WORK TO BE COMPLETED: Once you find a line containing the word "computer" in the entries below, copy it.

Stored items
--- --- ---
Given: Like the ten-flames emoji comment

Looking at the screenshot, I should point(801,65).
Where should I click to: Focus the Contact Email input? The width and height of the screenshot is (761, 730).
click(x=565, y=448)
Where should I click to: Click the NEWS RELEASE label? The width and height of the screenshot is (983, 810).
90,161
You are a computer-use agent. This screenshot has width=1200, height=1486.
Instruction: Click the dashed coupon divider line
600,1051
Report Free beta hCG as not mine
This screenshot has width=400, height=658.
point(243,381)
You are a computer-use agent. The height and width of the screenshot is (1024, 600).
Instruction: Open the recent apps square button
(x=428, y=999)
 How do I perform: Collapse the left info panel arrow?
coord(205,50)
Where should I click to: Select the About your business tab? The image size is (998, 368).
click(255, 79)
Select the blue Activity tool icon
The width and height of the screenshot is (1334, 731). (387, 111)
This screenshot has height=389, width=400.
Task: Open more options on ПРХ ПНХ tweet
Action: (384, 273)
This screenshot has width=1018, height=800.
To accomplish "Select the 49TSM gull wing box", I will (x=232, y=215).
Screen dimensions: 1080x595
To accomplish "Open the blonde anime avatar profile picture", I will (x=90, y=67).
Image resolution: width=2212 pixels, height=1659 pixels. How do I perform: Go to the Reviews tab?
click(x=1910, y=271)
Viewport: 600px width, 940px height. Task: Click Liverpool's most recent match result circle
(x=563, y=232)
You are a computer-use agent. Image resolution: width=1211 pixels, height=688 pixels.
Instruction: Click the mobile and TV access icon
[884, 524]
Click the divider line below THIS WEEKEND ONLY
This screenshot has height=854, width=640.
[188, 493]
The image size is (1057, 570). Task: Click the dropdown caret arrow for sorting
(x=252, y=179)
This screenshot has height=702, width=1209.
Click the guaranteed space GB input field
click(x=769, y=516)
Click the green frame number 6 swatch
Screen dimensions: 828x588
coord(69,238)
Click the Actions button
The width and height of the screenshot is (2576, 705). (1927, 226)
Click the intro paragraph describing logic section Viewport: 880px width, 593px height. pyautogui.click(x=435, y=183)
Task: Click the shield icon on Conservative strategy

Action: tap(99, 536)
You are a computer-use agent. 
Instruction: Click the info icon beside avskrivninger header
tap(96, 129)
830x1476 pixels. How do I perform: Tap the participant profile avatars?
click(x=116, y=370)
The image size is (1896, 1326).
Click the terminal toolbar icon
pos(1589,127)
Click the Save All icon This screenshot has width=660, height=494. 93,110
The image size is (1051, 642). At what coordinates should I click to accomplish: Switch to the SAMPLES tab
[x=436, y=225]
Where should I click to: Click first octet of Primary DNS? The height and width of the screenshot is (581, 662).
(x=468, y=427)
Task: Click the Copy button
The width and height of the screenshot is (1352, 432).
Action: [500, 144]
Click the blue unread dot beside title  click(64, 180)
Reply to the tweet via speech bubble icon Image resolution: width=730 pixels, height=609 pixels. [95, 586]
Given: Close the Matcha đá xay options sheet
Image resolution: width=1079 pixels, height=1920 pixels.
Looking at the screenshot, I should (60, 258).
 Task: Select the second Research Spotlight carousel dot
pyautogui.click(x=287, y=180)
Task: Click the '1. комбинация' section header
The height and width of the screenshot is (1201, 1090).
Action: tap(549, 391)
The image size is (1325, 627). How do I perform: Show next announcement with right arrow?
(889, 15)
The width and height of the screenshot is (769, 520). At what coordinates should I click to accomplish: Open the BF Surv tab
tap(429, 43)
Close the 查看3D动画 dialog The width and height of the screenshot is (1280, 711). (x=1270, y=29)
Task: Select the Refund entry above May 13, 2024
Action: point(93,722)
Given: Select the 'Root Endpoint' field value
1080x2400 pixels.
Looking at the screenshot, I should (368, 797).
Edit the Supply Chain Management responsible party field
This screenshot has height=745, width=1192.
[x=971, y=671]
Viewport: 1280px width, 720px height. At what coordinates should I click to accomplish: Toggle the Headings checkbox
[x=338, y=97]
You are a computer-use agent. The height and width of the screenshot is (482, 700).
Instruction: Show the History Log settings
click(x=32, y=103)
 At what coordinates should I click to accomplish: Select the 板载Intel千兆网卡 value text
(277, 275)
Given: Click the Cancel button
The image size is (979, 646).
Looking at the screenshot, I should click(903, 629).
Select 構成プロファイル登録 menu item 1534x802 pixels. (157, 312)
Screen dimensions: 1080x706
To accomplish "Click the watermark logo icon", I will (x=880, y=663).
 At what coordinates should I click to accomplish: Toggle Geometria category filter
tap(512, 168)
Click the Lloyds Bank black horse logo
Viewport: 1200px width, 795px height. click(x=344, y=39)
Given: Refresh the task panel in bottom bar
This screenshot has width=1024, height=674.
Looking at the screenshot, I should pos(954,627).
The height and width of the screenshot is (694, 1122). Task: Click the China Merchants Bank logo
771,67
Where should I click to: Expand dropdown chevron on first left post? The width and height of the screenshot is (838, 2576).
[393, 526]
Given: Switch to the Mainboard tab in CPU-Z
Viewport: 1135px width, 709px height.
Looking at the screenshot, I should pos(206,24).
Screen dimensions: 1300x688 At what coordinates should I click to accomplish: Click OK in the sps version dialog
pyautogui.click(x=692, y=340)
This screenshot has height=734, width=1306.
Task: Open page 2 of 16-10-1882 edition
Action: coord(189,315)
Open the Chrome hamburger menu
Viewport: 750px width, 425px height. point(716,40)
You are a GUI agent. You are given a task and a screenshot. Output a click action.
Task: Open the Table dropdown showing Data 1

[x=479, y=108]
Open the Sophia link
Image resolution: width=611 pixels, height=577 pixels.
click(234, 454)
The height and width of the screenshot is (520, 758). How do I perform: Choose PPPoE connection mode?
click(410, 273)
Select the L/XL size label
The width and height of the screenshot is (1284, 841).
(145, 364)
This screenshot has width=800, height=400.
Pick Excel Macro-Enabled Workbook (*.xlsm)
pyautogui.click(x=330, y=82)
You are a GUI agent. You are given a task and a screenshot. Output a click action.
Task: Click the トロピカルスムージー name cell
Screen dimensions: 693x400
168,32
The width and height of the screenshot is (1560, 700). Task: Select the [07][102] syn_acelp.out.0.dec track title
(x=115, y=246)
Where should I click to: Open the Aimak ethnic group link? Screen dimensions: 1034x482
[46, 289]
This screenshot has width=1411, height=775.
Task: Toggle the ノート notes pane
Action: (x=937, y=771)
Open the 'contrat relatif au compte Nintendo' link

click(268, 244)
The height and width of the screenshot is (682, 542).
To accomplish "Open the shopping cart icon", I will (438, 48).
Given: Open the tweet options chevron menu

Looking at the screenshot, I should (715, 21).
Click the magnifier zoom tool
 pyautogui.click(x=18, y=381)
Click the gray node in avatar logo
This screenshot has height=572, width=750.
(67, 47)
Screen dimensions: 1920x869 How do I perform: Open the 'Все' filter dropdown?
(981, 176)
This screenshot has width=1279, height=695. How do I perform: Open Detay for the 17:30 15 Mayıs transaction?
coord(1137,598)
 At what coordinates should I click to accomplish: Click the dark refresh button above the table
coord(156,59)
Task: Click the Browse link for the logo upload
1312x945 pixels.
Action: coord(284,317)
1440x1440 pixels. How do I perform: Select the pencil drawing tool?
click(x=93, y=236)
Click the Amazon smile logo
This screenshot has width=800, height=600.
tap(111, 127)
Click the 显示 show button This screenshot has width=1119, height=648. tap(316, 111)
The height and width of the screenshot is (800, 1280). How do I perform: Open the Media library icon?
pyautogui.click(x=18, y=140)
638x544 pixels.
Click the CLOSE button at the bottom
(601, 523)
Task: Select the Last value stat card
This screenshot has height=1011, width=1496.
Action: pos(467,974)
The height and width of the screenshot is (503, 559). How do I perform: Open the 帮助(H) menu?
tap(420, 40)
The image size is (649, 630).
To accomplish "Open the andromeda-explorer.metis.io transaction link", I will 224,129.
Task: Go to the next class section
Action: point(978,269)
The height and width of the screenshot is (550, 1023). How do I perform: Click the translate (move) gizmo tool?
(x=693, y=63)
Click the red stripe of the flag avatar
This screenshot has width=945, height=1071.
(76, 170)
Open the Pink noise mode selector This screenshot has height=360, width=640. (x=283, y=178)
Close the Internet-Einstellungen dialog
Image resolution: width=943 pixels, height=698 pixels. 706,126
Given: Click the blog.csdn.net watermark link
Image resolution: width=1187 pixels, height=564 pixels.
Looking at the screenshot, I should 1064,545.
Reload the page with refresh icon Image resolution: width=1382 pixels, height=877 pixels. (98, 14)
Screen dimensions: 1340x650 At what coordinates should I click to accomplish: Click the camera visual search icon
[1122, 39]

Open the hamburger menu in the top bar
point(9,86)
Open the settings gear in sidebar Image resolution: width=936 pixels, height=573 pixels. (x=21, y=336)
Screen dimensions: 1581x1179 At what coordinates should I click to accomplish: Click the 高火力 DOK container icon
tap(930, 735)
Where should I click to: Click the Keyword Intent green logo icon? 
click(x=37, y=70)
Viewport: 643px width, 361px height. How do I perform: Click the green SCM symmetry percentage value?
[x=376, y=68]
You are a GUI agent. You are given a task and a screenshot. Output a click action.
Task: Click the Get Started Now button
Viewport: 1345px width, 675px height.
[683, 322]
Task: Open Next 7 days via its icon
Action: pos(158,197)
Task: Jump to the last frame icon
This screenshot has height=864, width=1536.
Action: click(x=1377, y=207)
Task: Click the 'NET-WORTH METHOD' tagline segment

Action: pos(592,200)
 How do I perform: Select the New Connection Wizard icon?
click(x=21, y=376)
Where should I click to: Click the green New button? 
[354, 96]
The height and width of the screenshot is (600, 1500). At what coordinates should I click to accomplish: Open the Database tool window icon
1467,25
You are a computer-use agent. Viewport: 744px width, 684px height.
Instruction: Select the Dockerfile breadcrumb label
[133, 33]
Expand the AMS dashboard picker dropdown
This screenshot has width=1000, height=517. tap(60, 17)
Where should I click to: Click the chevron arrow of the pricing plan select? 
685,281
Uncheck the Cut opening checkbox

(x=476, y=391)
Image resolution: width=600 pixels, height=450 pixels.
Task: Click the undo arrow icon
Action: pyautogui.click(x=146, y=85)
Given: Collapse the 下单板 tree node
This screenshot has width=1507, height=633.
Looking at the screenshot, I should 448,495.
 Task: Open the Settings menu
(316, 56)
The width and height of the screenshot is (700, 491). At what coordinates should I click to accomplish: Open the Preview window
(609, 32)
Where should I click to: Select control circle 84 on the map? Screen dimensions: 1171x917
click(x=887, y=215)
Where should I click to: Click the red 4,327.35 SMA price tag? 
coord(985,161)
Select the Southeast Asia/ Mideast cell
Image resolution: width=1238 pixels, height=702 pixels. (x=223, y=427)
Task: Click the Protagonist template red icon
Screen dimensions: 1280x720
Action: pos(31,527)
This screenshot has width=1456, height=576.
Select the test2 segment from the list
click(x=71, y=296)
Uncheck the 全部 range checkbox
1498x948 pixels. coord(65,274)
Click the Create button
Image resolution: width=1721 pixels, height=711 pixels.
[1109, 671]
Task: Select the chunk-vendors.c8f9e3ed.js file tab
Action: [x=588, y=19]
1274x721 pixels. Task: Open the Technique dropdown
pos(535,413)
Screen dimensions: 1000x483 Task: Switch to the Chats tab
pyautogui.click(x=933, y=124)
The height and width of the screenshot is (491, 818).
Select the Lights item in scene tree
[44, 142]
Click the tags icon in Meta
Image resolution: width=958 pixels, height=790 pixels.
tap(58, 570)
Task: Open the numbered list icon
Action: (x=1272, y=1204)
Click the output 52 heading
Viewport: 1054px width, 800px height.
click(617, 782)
--- --- ---
RESULT:
You are a computer-use agent. This screenshot has width=1200, height=1486.
You are a computer-use agent. The height and width of the screenshot is (1024, 600).
You are a computer-use agent. Image resolution: width=1211 pixels, height=688 pixels.
You are a computer-use agent. 
You are a computer-use agent. The height and width of the screenshot is (482, 700).
You are a computer-use agent. Viewport: 744px width, 684px height.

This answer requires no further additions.